Zero-day attacks can be prevented by using intense network security infrastructure and protocols, something New York City’s Metropolitan Transportation Authority (MTA) apparently lacked after Chinese-backed hackers managed to breach them using the Pulse Secure VPN Zero-day vulnerability. Fortunately, there was no data loss nor evidence of access to the systems that actually control the transportation fleet.
It’s technically warfare when threat actors target systems such as government agencies, utilities and transportation systems. Hence the importance of intense cybersecurity systems to avoid or prevent zero-day attacks. Fortunately, one day after CISA alerted the public of the Pulse Secure Zero-Day, the MTA managed to mitigate the problem. The MTA happens to be the largest US transportation network used by over 15 million people to travel across New York City.
“…The MTA quickly and aggressively responded to this attack, bringing on Mandiant, a leading cyber security firm, whose forensic audit found no evidence operational systems were impacted, no employee or customer information breached, no data loss and no changes to our vital systems,”
–Rafail Portnoy, MTA Chief Technology Officer
And the evidence of cyberwarfare continues as Apparently, this was not an isolated incident as the MTA has been a target for several years. Not just the MTA but dozens of other US and European organizations according to security firm FireEye, suspecting Chinese government involvement.
“Espionage activity by UNC2630 and UNC2717 supports key Chinese government priorities… Many compromised organizations operate in verticals and industries aligned with Beijing’s strategic objectives outlined in China’s recent 14th Five Year Plan.”
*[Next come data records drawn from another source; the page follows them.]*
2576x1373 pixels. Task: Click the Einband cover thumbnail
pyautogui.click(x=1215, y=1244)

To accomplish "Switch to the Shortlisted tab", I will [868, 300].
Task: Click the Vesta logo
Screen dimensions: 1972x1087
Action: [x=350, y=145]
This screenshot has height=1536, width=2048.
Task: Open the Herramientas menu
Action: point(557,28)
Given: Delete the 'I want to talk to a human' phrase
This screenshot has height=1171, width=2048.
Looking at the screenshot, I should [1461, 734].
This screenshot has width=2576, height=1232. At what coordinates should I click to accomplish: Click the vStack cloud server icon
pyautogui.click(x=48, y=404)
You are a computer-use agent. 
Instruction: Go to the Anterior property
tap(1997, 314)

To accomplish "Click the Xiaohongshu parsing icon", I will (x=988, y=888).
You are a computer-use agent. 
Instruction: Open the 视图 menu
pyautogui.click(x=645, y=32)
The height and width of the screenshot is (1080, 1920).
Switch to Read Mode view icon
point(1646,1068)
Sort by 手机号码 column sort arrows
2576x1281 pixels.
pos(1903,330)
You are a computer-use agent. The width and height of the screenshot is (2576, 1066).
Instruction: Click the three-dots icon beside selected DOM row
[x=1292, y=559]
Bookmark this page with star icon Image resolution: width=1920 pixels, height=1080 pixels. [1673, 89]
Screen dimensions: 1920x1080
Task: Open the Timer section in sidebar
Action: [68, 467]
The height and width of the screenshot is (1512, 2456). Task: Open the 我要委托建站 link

As for the Pulse Secure VPN Zero Day vulnerability, security updates were issued by Pulse Secure last May as well as a tool to help organizations check for compromised files on Pulse Secure appliances. The US Cybersecurity and Infrastructure Security Agency (CISA) also ordered agencies using Pulse Secure to mitigate the security flaw by disabling the Pulse Secure Collaboration and Windows File Share Browser features.
In related news, China is also suspected of spying on ASEAN-member governments through the use of spyware on Windows and Office-based systems. According to Check Point Systems, attackers managed to install backdoors on victim’s machines using Microsoft Office exploits. The targets are members of the countries’ respective foreign affairs ministries and is implemented using tainted attachments in emails from people impersonating various staff.
“… the attackers utilized the set of Microsoft Office exploits and loaders with anti-analysis and anti-debugging techniques to install a previously unknown backdoor on victim’s machines… All the evidence points to the fact that we are dealing with a highly-organized operation that placed significant effort into remaining under the radar… All in all, the attackers, who we believe to be a Chinese threat group, were very systematic in their approach.”
— Lotem Finkelsteen, Head of threat intelligence, Check Point Research
Checkpoint points to the Chinese APT group SharpPanda as the culprit behind these stealth attacks which have been going on since 2017.